Days later, the husband prints flyers instructing people to stay inside of their houses during the Fourth of July. The woman tells him that she’ll watch the fireworks on her roof no matter what. He tries to convince her to join him in a protest action, but she shuts him down again.
The woman then drives to an Amazon grocery store, with a protective vest on, and stays attentive to her surroundings as she shops. Overwhelmed with anxiety, she gets triggered by a girl singing a nursery rhyme and tells her babysitter to stop it, but she tells her to mind her own business. Eventually, the argument escalates, and the babysitter reaches into her bag for a gun while the woman scrams, but no shooting happens.

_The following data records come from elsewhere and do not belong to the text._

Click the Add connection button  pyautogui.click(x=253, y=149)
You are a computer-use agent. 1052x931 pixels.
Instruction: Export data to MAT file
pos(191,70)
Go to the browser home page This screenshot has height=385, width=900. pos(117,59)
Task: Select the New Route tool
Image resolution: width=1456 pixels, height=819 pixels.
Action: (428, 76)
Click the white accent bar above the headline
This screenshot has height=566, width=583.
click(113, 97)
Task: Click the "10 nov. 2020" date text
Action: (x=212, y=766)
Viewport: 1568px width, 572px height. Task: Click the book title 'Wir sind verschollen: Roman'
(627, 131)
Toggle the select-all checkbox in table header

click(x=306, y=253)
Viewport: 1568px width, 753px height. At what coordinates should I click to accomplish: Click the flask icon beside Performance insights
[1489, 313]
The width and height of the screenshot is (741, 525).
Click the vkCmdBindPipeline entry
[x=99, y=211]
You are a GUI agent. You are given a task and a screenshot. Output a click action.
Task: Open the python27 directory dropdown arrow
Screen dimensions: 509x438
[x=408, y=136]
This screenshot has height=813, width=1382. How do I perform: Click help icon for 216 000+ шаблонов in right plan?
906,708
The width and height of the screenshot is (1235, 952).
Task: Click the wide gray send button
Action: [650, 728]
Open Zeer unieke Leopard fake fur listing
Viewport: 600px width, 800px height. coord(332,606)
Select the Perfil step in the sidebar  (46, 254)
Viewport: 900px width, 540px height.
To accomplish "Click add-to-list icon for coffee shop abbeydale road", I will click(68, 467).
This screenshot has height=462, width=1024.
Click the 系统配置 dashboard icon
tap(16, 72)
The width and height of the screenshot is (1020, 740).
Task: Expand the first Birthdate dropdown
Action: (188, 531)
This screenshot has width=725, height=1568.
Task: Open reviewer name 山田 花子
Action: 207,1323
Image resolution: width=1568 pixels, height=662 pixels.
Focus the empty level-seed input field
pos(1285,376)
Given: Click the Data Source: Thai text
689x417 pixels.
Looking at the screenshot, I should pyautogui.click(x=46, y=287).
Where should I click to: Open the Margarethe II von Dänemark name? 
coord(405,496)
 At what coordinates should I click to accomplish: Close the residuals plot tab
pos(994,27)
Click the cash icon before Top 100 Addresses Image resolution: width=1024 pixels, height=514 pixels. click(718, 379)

Days before the Fourth of July, the woman edits articles for her psychology journal. Suddenly, the Supreme Court decision is announced, declaring that open-carry is allowed nationwide for everyone above the age of eighteen. Some coworkers rejoice with their guns in the air, while others bemoan the decision. Soon enough, the state of California announces its secession. As she drives home, she sees crowds of people celebrating outside with their guns. At home, her husband tells her that California could go to war. He makes a last-ditch effort to induct her back into the social movement against guns, but she accuses him of prioritizing his mission over his family’s safety.
On the roof her house, the woman watches fireworks while clad top-to-bottom in military gear. She watches the fireworks burst both with awe and trepidation. Eventually, her husband pops out of a window and tells her how stupid she is, urging her to come back inside. She does, saying how much she needed to see the fireworks, after which he holds her close. They make love in bed later that night.
In the morning, the woman and her husband find their kids arguing again about how the neighborhood is riddled with hundreds of bodies of dead crows. According to their virtual assistant, the deaths were caused by the fireworks, which disoriented the birds such that they crashed into houses. The virtual assistant also announces a war between California and the federal government. Outside, the woman sees a bird on the edge of death. She gets close to it, as if to hear what left it has to say.